I am not disagreeing with you, stock footage doesn't necessarily mean cheap or bad. The Incredible Hulk's first season stock footage episodes were hit or miss though.
I'm not making any value judgments. I'm just saying that, given how much TOS needed to economize to get on the air, it's surprising that they never attempted to build an episode around stock footage, as various other shows did. Just as it's surprising that they didn't follow Roddenberry's suggestions of borrowing sets from just-completed movies or doing multiple episodes set on the same planet or station to amortize the cost of the sets (Starbase 11 being the only time they did that).
Or maybe, they simply didn't think of it or there weren't films with footage to match the stories.
But it would be done the other way around, of course -- they'd find what potentially useful footage they had available,
then build the stories around it.
As I already said, maybe the problem was that Paramount didn't have that many color SF films in its catalog that might have had material adaptable to a Trek episode. Maybe they could've written a planetary-disaster story around FX footage from
Crack in the World, say.
Yup, I read all the same books you did

But that's not what I meant. I meant what you concluded with: Gene himself being the problem. For a show NBC was allegedly proud of (something stated in books decades after fans made it a success and by retired execs not wanting to be villains anymore), they moved it to Fridays for 2 years and in the third season made no attempt to save it.
The show was on the bubble in seasons 1 and 2, but NBC kept it on despite the low ratings that would normally have gotten it cancelled. So hell yes, NBC made an attempt to save it, successfully,
twice. But by season 3, they just couldn't afford to keep it on anymore. Although, don't forget, they
did bring it back in animated form just four years later. They wouldn't have done that if they hated it as much as Roddenberry's myth claimed.
Besides, the show got Emmy nominations three years running, if only for Leonard Nimoy and the VFX. Why wouldn't NBC be proud of that?
Call it a myth, but considering how audiences responded to high promotion (The Man from UNCLE and Batman), investing in a strong ad campaign and putting it in a better slot would support the claim that NBC wasn't going out of their way to keep the show on.
It wasn't in a vacuum. They tried to put it in a good slot in season 3, but George Schlatter insisted that
Laugh-In should have that spot, and
Laugh-In was a hit, so it won. A network has to juggle dozens of shows, and there are going to be winners and losers. So it doesn't make sense to assume the scheduling decision for a given show is exclusively about that show. Sometimes it's just outweighed by other shows.
As for another network having a better relationship, considering how ABC was more open to SF, gave it better time slots and let their producers have at it, they may very well have had a longer run there (NBC probably would have ash canned Voyage after 2 seasons if not 3).

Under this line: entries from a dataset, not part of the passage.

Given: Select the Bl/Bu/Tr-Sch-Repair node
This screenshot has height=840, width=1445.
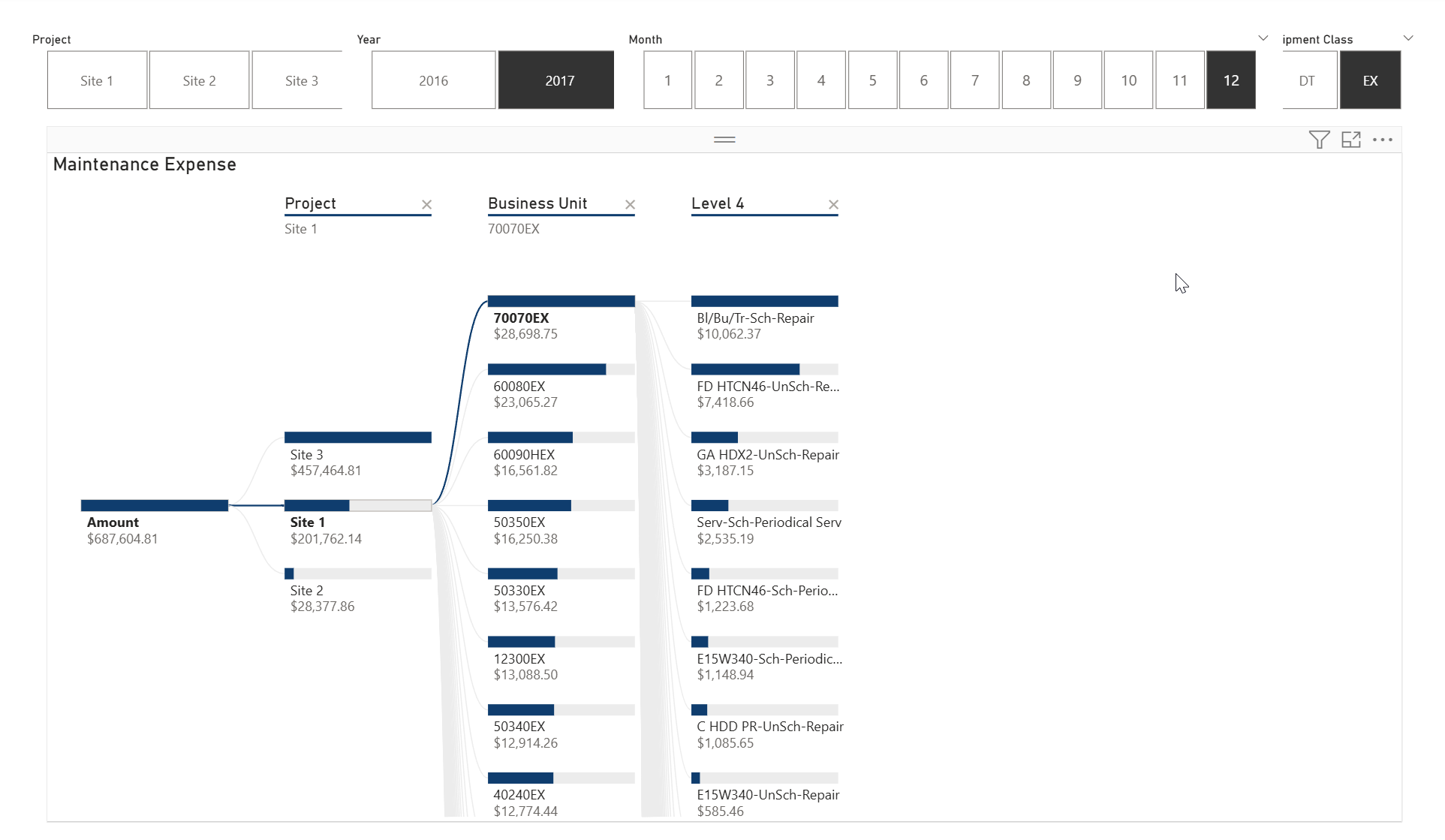Looking at the screenshot, I should (x=763, y=302).
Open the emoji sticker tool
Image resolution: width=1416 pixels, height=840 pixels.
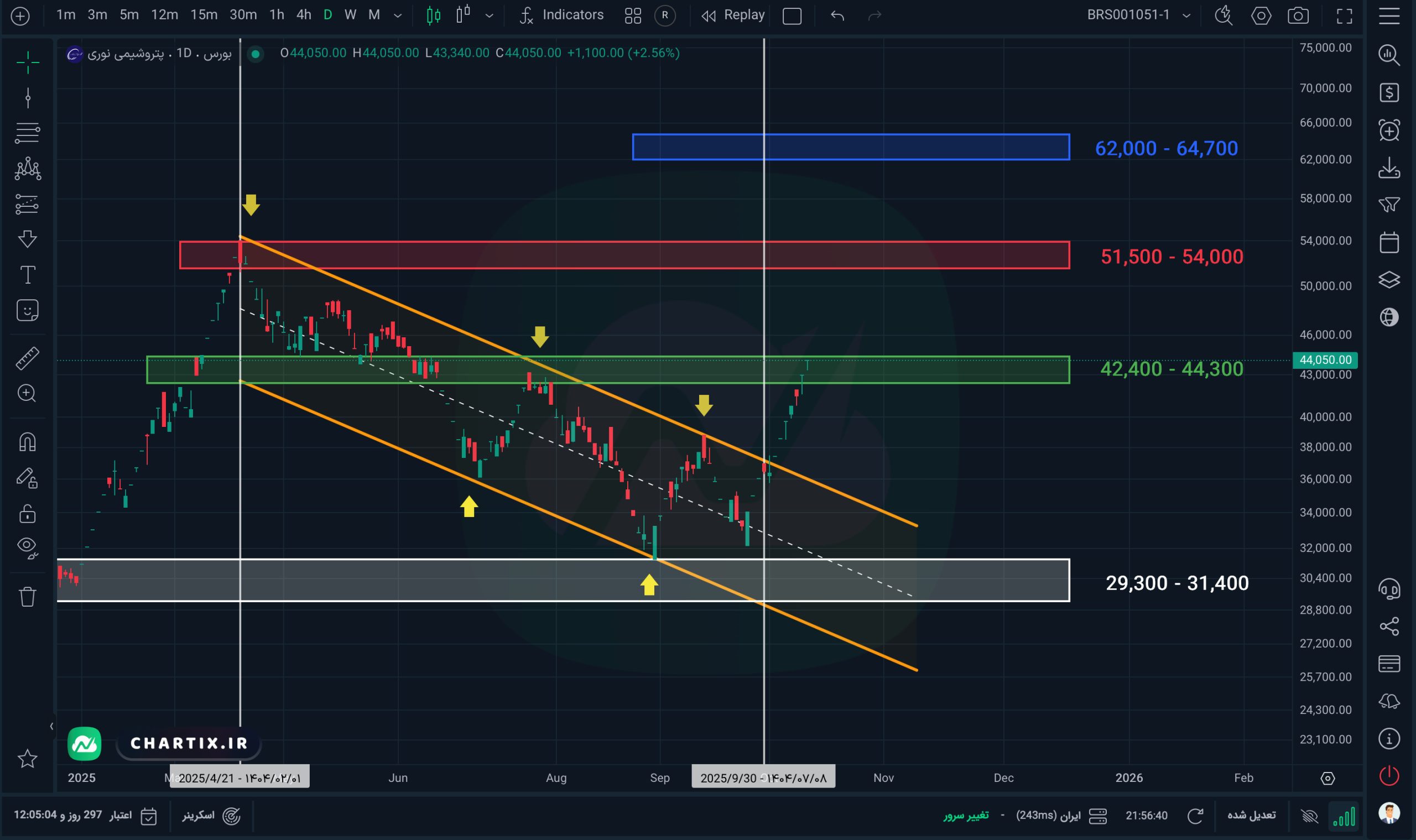click(27, 310)
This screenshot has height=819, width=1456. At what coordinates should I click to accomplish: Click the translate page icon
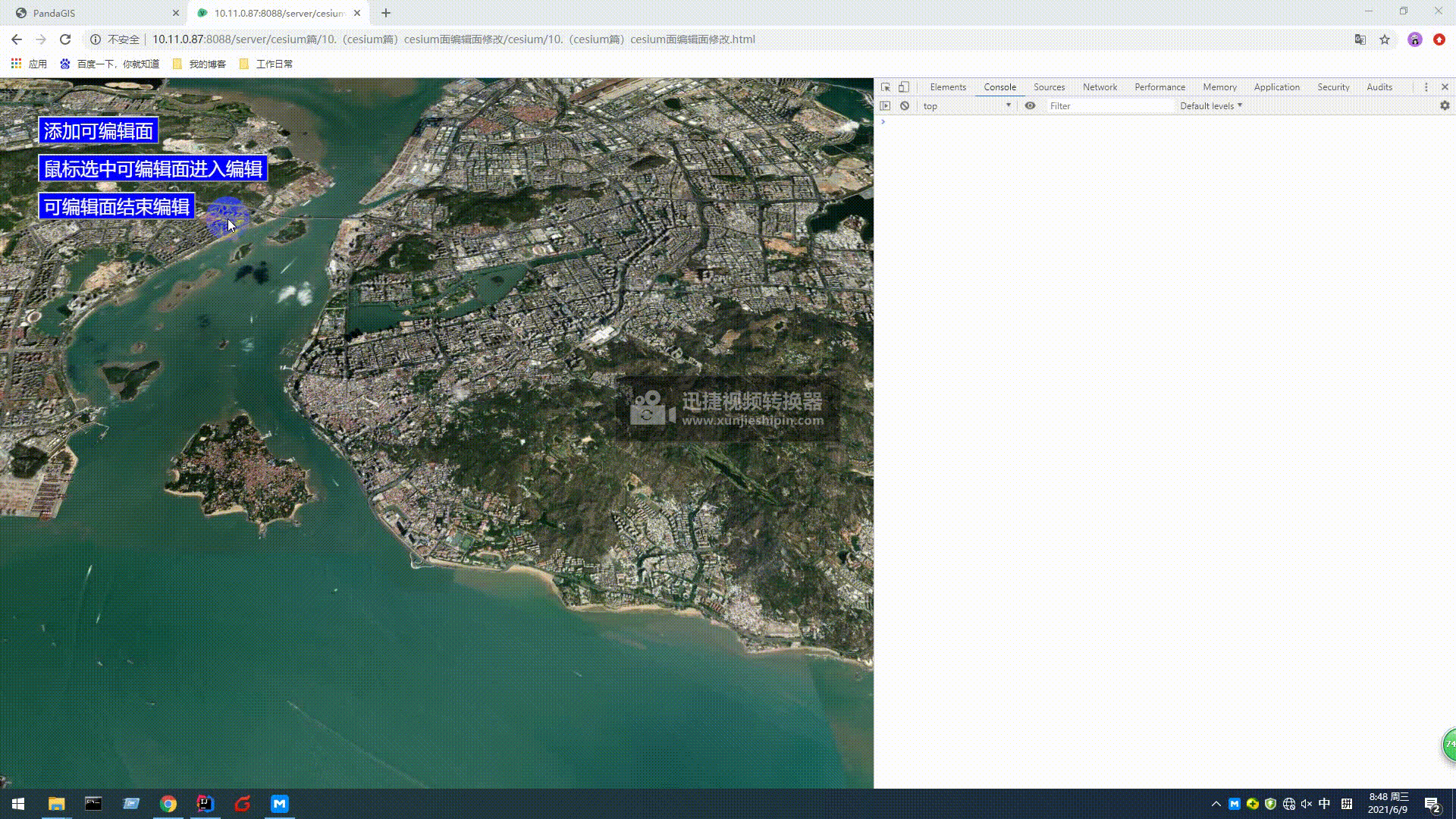click(x=1360, y=39)

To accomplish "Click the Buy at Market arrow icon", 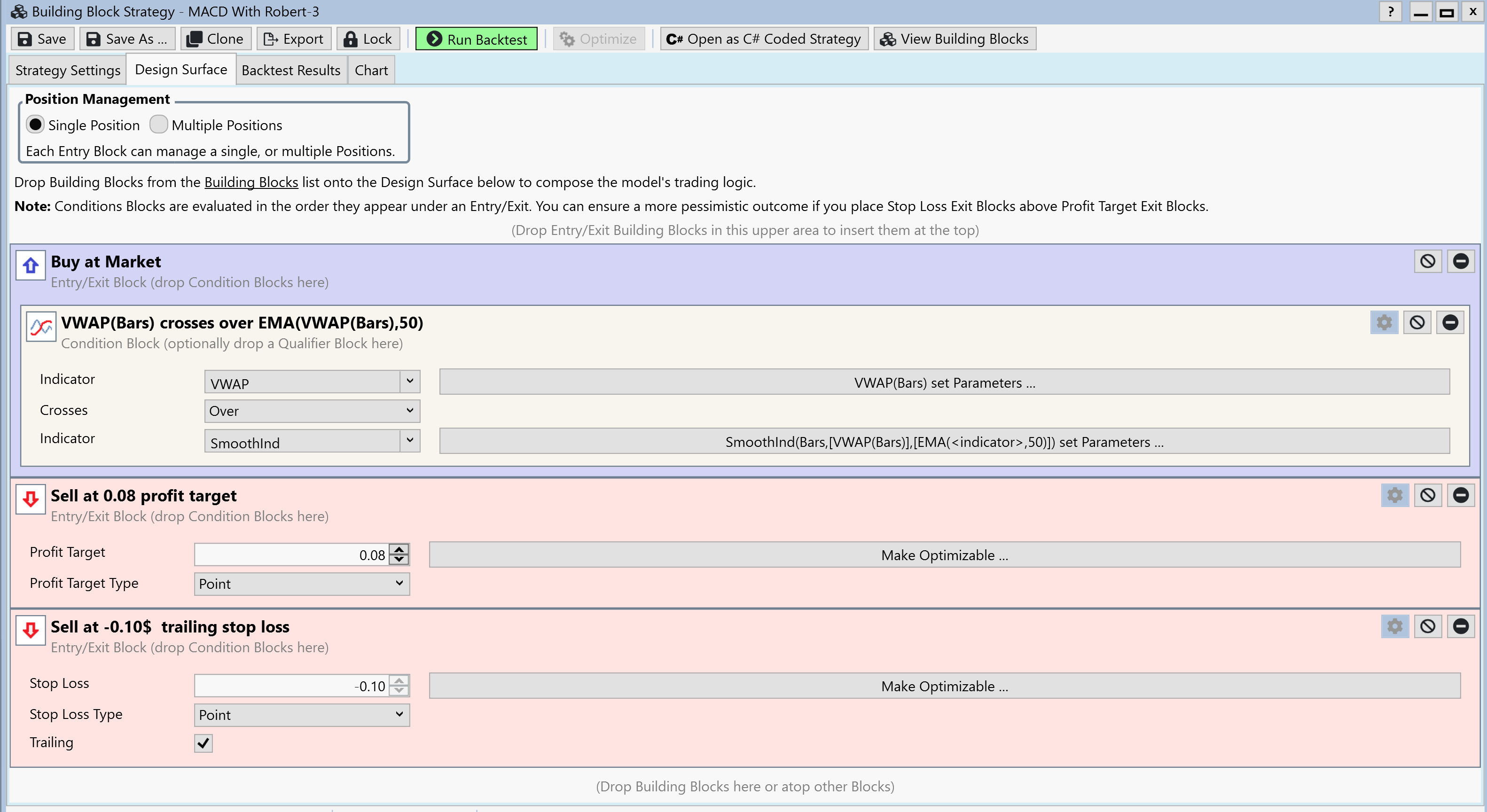I will click(31, 265).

But naturally, it's all hindsight and fanciful speculation.
All three of Roddenberry's creations that made it to series,
The Lieutenant and the live-action and animated
Star Treks, were NBC shows. He never successfully sold a series to any other network (since TNG was syndicated). CBS turned down
Genesis II (after having previously rejected ST) and ABC turned down
Planet Earth. NBC passed on
Spectre, but did pick up
The Questor Tapes as a series until Roddenberry himself scuttled the deal. So I'm skeptical of the idea that he would've had a better relationship with a different network. NBC seemed to be the only network that
was willing to do a show with him.
The Incredible Hulk is a textbook example of a show made to appeal to kids and adults.
Age range has nothing to do with the intelligence or sophistication of a show. There are brilliant kids' shows out there, and plenty of idiotic adult shows.
Hulk was more intelligently written than any other '70s-'80s superhero show, the only one of its genre that managed to resist network pressure to dumb down its writing.